In The Name + of Jesus


 

   As you have often been instructed-exhorted- to read/pray/Chant the Psalter daily, during this Lententide you have encountered in many, many Psalms the twin urging to both ask for Mercy and to give thanks (Eucharista) for the Mercy which The Lord has given you by Grace. These are the twin themes of our Holy Thursday reality—the very text of Saint John’s 13th chapter—the Upper Room discourse and activities!

   Yes, you know your theology. You believe, teach, and confess, that “IS” means “IS!” You do not just noetically (with your brain) believe in justification by Grace through faith, but you live it; you exemplify it; your sanctified (Holy) life LIVES IT!
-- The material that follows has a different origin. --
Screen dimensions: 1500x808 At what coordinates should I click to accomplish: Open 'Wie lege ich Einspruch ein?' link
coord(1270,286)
   But, your old man rejects supernatural and supra-natural miracles. Your sinful self wants natural proofs and demonstrations. Your fallen nature is the Jew, demanding signs, is the Greek expecting wisdom (Science, m’uh Science). For this you are called by The Savior to repentance. He speaks to you to have faith (as He speaks to Saint Thomas on the evening of the Sunday after Easter). Jesus then gives you freely as a pure gift that which He requires. He had Thomas touch His flesh. He feeds you His flesh.
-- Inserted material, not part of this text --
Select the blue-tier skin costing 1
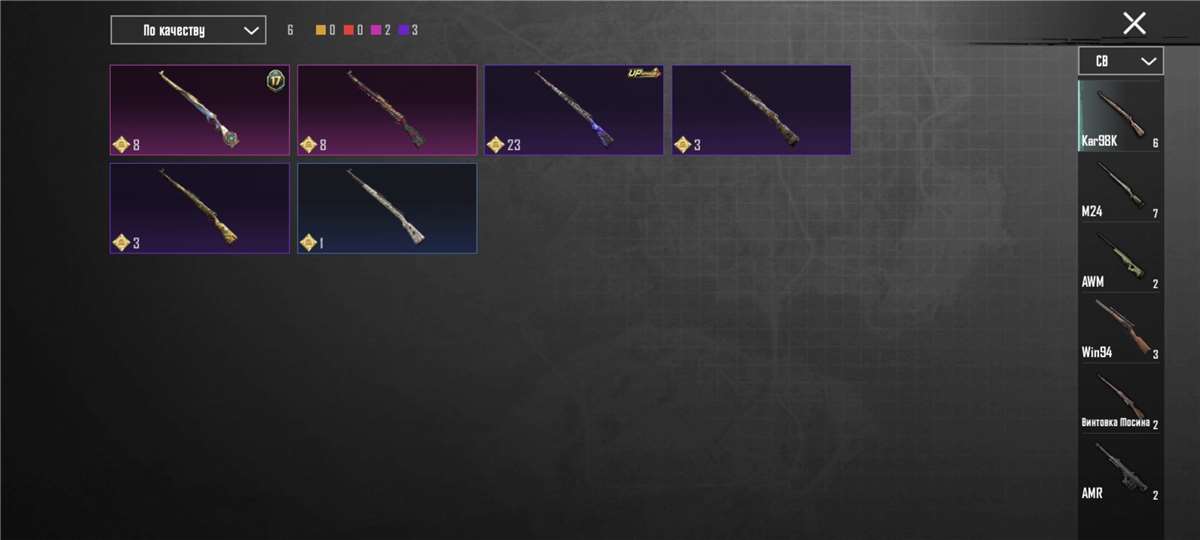Viewport: 1200px width, 540px height. [387, 208]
   So, on every Sunday at the Mass, at this Holy Communion rail—which is Christ’s Altar & Banquet Table, you believe you are actually and truly receiving His real Body and real Blood for: the strengthening of your faith-Yes; for a bond of closer union with Him-Yes; for an increase in holiness-Yes; for the basis of a glad resurrection-Yes; for a pledge of everlasting life-Yes; for a sure defense against temptations-Yes; and many more manifold gifts by way of the chief purpose of The Sacrament: The forgiveness of sins/sin! You know Luther’s famous statement and you live it: “for where there is the forgiveness of sins (Holy + Absolution) there IS LIFE and Salvation!” Good. Gospel!  Thus, your whole life echoes the Psalter verse: “Oh give thanks unto The Lord for He is Good; and His Mercy endures forever.” This, Jesus in you, is what gives you what you need to get up every morning and to face a day possibly filled with trials, pain, and sorrow. And because He is good, and because He does show you mercy, it is fitting that The Sacrament of The Altar—your meal in just a few minutes—is beneficently called The Eucharist, colloquially translated the Thanksgiving.
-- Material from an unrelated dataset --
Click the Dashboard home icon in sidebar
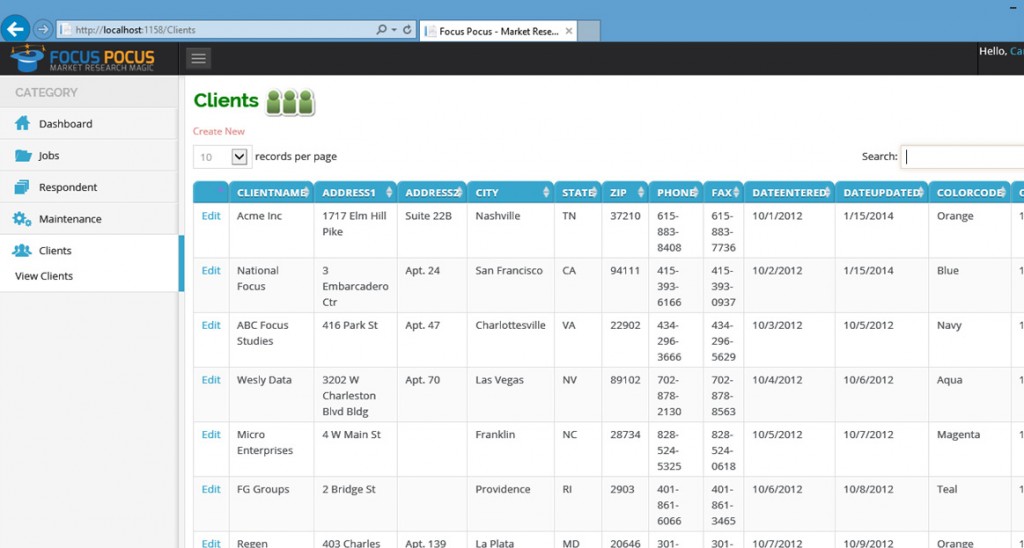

    So, give thanks to Jesus for this foretaste of the feast to come. Give thanks to Jesus for everything He lays upon you. His burden is His gift—His cross is joyously your cross: “for My yoke is easy, and My burden is light” [Mt. 11.30]. “But we have this treasure in earthen vessels, that the excellency of the power may be of God, and not of us. We are troubled on every side, yet not distressed; we are perplexed, but not in despair; persecuted, but not forsaken; cast down, but not destroyed; always bearing about in the body the dying of the Lord Jesus, that the life also of Jesus might be made manifest in our body” [2 Cor. 4. 7-10].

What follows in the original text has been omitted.